I love this old postcard of Greenberfield Locks. There is so much information embedded in it. However, what's on my mind this morning is the overall effect of the canal construction round about 1800. It must have been an earth-shaking event (Sorry about the pun!). Large numbers of navvies descended on the district and cut a big hole right through the town. That was disturbing enough but consider the effects. 40 tons of canal boat could travel drawn by just one horse! Up till then the biggest loads we ever saw were the timber drags exporting large baulks of wood from the town to places as far afield as Clitheroe and beyond Skipton, we have firm evidence for this trade. Leaving aside the enormous consequences that access to the Yorkshire and Lancashire coal fields made to us there was also the small matter of disputes that arose between land owners and the Canal Company who had to be hard-nosed about maintaining progress. These disputes were largely private and remain hidden.
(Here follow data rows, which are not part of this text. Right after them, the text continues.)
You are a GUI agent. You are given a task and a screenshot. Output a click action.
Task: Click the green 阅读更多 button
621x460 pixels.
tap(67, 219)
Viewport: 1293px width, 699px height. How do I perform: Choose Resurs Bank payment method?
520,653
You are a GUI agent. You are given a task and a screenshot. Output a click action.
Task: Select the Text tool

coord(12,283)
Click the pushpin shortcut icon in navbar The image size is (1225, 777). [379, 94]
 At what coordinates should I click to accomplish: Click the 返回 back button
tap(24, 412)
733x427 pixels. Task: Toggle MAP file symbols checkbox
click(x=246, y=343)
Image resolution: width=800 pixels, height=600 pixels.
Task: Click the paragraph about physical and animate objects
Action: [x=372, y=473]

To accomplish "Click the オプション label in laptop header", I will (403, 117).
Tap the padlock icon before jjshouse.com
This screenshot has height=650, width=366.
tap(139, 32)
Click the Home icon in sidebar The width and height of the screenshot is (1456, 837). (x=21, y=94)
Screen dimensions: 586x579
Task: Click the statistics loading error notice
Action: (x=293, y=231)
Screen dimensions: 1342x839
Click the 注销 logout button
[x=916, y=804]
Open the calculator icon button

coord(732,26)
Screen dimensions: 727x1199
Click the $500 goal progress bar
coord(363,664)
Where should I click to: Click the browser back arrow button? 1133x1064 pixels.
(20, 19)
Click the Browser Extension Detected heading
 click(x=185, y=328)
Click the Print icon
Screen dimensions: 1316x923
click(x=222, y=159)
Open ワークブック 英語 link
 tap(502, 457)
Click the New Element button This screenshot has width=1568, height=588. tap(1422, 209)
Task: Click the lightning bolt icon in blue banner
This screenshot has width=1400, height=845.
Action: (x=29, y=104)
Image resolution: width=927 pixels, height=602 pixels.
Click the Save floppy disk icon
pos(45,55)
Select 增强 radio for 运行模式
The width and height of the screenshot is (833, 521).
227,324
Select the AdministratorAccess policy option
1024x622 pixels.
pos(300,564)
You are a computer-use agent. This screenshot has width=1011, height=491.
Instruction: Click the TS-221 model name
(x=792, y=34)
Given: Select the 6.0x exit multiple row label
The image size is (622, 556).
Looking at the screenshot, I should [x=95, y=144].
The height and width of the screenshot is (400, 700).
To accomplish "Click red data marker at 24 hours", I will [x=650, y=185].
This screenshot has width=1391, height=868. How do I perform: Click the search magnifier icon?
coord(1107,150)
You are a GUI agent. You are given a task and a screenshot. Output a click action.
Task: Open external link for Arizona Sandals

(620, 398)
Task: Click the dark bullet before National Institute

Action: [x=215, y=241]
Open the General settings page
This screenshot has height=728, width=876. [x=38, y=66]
One such dispute was between John Bagshawe of Coates and the Company which ended in the Company simply ignoring him and driving through the Greenberfield section anyway. Luckily we have some good evidence, ‘A Study in Engineering History: Bagshawe versus the Leeds and Liverpool Canal, 1790/1799’ by R B Schofield. Printed in the Bulletin of John Rylands Library, University of Manchester. Autumn 1976.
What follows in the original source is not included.